─── Exercise material

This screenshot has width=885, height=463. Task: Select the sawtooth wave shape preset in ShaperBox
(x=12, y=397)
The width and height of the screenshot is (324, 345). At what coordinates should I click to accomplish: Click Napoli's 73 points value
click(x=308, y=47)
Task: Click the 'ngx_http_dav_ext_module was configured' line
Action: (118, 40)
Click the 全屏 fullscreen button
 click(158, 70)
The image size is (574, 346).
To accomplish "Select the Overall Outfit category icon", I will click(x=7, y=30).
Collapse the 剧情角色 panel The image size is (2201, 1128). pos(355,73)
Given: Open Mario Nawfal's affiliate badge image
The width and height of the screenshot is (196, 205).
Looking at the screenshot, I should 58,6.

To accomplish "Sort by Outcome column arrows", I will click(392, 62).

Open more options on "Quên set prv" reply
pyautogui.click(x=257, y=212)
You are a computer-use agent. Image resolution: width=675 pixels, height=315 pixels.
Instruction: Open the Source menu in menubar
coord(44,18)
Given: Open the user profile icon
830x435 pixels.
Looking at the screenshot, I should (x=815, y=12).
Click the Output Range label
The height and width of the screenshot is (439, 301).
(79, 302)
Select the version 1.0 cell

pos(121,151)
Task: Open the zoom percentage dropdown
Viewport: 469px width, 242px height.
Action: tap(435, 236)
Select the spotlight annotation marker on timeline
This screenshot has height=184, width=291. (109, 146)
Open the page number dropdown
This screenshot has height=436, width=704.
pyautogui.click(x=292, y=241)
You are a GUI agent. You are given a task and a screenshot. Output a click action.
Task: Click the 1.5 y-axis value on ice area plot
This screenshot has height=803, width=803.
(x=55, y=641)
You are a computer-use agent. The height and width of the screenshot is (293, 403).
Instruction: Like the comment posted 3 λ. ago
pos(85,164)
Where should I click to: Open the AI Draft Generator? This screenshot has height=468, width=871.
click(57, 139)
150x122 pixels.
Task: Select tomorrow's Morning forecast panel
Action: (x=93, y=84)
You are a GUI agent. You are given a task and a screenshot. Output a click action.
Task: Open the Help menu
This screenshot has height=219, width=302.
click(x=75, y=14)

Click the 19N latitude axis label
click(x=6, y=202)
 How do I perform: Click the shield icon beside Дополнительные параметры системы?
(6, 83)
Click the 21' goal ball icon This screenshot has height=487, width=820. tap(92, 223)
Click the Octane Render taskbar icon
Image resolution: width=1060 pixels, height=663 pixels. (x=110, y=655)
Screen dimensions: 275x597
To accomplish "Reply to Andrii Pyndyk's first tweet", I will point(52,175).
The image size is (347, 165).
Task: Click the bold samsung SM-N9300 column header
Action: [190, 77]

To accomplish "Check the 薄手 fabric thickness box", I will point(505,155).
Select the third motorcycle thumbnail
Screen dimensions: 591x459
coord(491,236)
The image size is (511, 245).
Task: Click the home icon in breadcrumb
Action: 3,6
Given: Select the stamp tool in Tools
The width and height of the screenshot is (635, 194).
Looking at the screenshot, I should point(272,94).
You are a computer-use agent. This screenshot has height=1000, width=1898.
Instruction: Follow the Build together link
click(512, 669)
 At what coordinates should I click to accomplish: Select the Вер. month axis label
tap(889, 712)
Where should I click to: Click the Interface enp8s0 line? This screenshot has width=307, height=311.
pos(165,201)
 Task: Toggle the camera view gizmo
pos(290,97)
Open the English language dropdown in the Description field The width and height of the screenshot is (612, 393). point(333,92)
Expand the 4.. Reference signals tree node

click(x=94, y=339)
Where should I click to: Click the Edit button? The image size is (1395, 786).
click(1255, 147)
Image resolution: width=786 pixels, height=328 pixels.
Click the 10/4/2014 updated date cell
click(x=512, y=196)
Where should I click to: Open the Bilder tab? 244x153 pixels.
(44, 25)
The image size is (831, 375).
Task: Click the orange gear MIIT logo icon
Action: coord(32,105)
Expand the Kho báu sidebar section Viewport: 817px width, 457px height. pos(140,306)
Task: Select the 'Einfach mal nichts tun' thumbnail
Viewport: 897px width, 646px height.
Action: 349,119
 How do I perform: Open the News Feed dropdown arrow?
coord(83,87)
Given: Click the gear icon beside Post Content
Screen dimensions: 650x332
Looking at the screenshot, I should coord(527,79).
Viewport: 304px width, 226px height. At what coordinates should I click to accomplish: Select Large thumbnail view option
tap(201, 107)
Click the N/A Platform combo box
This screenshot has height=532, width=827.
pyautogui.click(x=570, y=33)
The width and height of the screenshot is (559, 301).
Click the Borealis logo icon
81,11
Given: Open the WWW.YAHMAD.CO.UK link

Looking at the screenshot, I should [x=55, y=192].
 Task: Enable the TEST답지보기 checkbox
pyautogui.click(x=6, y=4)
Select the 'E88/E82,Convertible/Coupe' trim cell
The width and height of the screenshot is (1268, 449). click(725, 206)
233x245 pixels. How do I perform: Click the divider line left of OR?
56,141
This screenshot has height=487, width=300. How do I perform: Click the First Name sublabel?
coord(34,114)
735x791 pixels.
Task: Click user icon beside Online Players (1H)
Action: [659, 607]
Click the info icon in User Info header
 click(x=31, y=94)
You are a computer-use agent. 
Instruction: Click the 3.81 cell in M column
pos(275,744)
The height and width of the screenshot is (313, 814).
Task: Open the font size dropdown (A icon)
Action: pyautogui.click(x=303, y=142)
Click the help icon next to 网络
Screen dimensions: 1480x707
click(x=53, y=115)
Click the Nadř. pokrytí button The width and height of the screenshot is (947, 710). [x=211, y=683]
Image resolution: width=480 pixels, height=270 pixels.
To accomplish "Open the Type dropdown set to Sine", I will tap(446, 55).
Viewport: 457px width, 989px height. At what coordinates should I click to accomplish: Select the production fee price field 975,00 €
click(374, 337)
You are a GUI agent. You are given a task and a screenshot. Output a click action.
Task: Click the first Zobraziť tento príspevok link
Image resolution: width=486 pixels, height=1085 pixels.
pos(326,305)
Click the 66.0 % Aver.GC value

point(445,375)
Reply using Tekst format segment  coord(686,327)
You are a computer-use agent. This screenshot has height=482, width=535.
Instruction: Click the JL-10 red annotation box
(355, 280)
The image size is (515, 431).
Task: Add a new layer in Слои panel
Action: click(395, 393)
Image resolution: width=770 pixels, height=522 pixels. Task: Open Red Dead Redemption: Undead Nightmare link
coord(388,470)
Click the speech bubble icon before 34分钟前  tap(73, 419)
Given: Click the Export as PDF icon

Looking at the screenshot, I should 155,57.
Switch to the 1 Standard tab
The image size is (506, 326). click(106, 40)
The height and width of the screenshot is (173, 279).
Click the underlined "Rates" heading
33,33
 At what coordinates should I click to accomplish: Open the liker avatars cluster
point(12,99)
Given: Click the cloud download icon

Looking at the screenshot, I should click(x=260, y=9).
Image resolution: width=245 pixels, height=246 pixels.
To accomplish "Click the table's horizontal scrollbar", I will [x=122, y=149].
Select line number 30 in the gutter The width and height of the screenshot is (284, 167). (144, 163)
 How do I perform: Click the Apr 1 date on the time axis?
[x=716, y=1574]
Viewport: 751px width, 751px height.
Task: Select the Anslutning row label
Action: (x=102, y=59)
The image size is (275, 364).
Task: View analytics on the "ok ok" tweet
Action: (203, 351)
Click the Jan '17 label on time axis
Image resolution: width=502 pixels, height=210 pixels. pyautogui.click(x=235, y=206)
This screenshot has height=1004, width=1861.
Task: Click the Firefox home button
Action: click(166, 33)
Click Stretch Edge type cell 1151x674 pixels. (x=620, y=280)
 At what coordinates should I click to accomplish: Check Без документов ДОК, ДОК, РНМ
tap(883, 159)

──────

The records above are to be duplicated in full and exactly.

Answer to this problem ->
This screenshot has width=885, height=463. Task: Select the sawtooth wave shape preset in ShaperBox
(x=12, y=397)
The width and height of the screenshot is (324, 345). At what coordinates should I click to accomplish: Click Napoli's 73 points value
click(x=308, y=47)
Task: Click the 'ngx_http_dav_ext_module was configured' line
Action: (118, 40)
Click the 全屏 fullscreen button
 click(158, 70)
The image size is (574, 346).
To accomplish "Select the Overall Outfit category icon", I will click(x=7, y=30).
Collapse the 剧情角色 panel The image size is (2201, 1128). pos(355,73)
Given: Open Mario Nawfal's affiliate badge image
The width and height of the screenshot is (196, 205).
Looking at the screenshot, I should 58,6.

To accomplish "Sort by Outcome column arrows", I will click(392, 62).

Open more options on "Quên set prv" reply
pyautogui.click(x=257, y=212)
You are a computer-use agent. Image resolution: width=675 pixels, height=315 pixels.
Instruction: Open the Source menu in menubar
coord(44,18)
Given: Open the user profile icon
830x435 pixels.
Looking at the screenshot, I should (x=815, y=12).
Click the Output Range label
The height and width of the screenshot is (439, 301).
(79, 302)
Select the version 1.0 cell

pos(121,151)
Task: Open the zoom percentage dropdown
Viewport: 469px width, 242px height.
Action: tap(435, 236)
Select the spotlight annotation marker on timeline
This screenshot has height=184, width=291. (109, 146)
Open the page number dropdown
This screenshot has height=436, width=704.
pyautogui.click(x=292, y=241)
You are a GUI agent. You are given a task and a screenshot. Output a click action.
Task: Click the 1.5 y-axis value on ice area plot
This screenshot has height=803, width=803.
(x=55, y=641)
You are a computer-use agent. The height and width of the screenshot is (293, 403).
Instruction: Like the comment posted 3 λ. ago
pos(85,164)
Where should I click to: Open the AI Draft Generator? This screenshot has height=468, width=871.
click(57, 139)
150x122 pixels.
Task: Select tomorrow's Morning forecast panel
Action: (x=93, y=84)
You are a GUI agent. You are given a task and a screenshot. Output a click action.
Task: Open the Help menu
This screenshot has height=219, width=302.
click(x=75, y=14)

Click the 19N latitude axis label
click(x=6, y=202)
 How do I perform: Click the shield icon beside Дополнительные параметры системы?
(6, 83)
Click the 21' goal ball icon This screenshot has height=487, width=820. tap(92, 223)
Click the Octane Render taskbar icon
Image resolution: width=1060 pixels, height=663 pixels. (x=110, y=655)
Screen dimensions: 275x597
To accomplish "Reply to Andrii Pyndyk's first tweet", I will point(52,175).
The image size is (347, 165).
Task: Click the bold samsung SM-N9300 column header
Action: [190, 77]

To accomplish "Check the 薄手 fabric thickness box", I will point(505,155).
Select the third motorcycle thumbnail
Screen dimensions: 591x459
coord(491,236)
The image size is (511, 245).
Task: Click the home icon in breadcrumb
Action: 3,6
Given: Select the stamp tool in Tools
The width and height of the screenshot is (635, 194).
Looking at the screenshot, I should point(272,94).
You are a computer-use agent. This screenshot has height=1000, width=1898.
Instruction: Follow the Build together link
click(512, 669)
 At what coordinates should I click to accomplish: Select the Вер. month axis label
tap(889, 712)
Where should I click to: Click the Interface enp8s0 line? This screenshot has width=307, height=311.
pos(165,201)
 Task: Toggle the camera view gizmo
pos(290,97)
Open the English language dropdown in the Description field The width and height of the screenshot is (612, 393). point(333,92)
Expand the 4.. Reference signals tree node

click(x=94, y=339)
Where should I click to: Click the Edit button? The image size is (1395, 786).
click(1255, 147)
Image resolution: width=786 pixels, height=328 pixels.
Click the 10/4/2014 updated date cell
click(x=512, y=196)
Where should I click to: Open the Bilder tab? 244x153 pixels.
(44, 25)
The image size is (831, 375).
Task: Click the orange gear MIIT logo icon
Action: coord(32,105)
Expand the Kho báu sidebar section Viewport: 817px width, 457px height. pos(140,306)
Task: Select the 'Einfach mal nichts tun' thumbnail
Viewport: 897px width, 646px height.
Action: 349,119
 How do I perform: Open the News Feed dropdown arrow?
coord(83,87)
Given: Click the gear icon beside Post Content
Screen dimensions: 650x332
Looking at the screenshot, I should coord(527,79).
Viewport: 304px width, 226px height. At what coordinates should I click to accomplish: Select Large thumbnail view option
tap(201, 107)
Click the N/A Platform combo box
This screenshot has height=532, width=827.
pyautogui.click(x=570, y=33)
The width and height of the screenshot is (559, 301).
Click the Borealis logo icon
81,11
Given: Open the WWW.YAHMAD.CO.UK link

Looking at the screenshot, I should [x=55, y=192].
 Task: Enable the TEST답지보기 checkbox
pyautogui.click(x=6, y=4)
Select the 'E88/E82,Convertible/Coupe' trim cell
The width and height of the screenshot is (1268, 449). click(725, 206)
233x245 pixels. How do I perform: Click the divider line left of OR?
56,141
This screenshot has height=487, width=300. How do I perform: Click the First Name sublabel?
coord(34,114)
735x791 pixels.
Task: Click user icon beside Online Players (1H)
Action: [659, 607]
Click the info icon in User Info header
 click(x=31, y=94)
You are a computer-use agent. 
Instruction: Click the 3.81 cell in M column
pos(275,744)
The height and width of the screenshot is (313, 814).
Task: Open the font size dropdown (A icon)
Action: pyautogui.click(x=303, y=142)
Click the help icon next to 网络
Screen dimensions: 1480x707
click(x=53, y=115)
Click the Nadř. pokrytí button The width and height of the screenshot is (947, 710). [x=211, y=683]
Image resolution: width=480 pixels, height=270 pixels.
To accomplish "Open the Type dropdown set to Sine", I will tap(446, 55).
Viewport: 457px width, 989px height. At what coordinates should I click to accomplish: Select the production fee price field 975,00 €
click(374, 337)
You are a GUI agent. You are given a task and a screenshot. Output a click action.
Task: Click the first Zobraziť tento príspevok link
Image resolution: width=486 pixels, height=1085 pixels.
pos(326,305)
Click the 66.0 % Aver.GC value

point(445,375)
Reply using Tekst format segment  coord(686,327)
You are a computer-use agent. This screenshot has height=482, width=535.
Instruction: Click the JL-10 red annotation box
(355, 280)
The image size is (515, 431).
Task: Add a new layer in Слои panel
Action: click(395, 393)
Image resolution: width=770 pixels, height=522 pixels. Task: Open Red Dead Redemption: Undead Nightmare link
coord(388,470)
Click the speech bubble icon before 34分钟前  tap(73, 419)
Given: Click the Export as PDF icon

Looking at the screenshot, I should 155,57.
Switch to the 1 Standard tab
The image size is (506, 326). click(106, 40)
The height and width of the screenshot is (173, 279).
Click the underlined "Rates" heading
33,33
 At what coordinates should I click to accomplish: Open the liker avatars cluster
point(12,99)
Given: Click the cloud download icon

Looking at the screenshot, I should click(x=260, y=9).
Image resolution: width=245 pixels, height=246 pixels.
To accomplish "Click the table's horizontal scrollbar", I will [x=122, y=149].
Select line number 30 in the gutter The width and height of the screenshot is (284, 167). (144, 163)
 How do I perform: Click the Apr 1 date on the time axis?
[x=716, y=1574]
Viewport: 751px width, 751px height.
Task: Select the Anslutning row label
Action: (x=102, y=59)
The image size is (275, 364).
Task: View analytics on the "ok ok" tweet
Action: (203, 351)
Click the Jan '17 label on time axis
Image resolution: width=502 pixels, height=210 pixels. pyautogui.click(x=235, y=206)
This screenshot has height=1004, width=1861.
Task: Click the Firefox home button
Action: click(166, 33)
Click Stretch Edge type cell 1151x674 pixels. (x=620, y=280)
 At what coordinates should I click to accomplish: Check Без документов ДОК, ДОК, РНМ
tap(883, 159)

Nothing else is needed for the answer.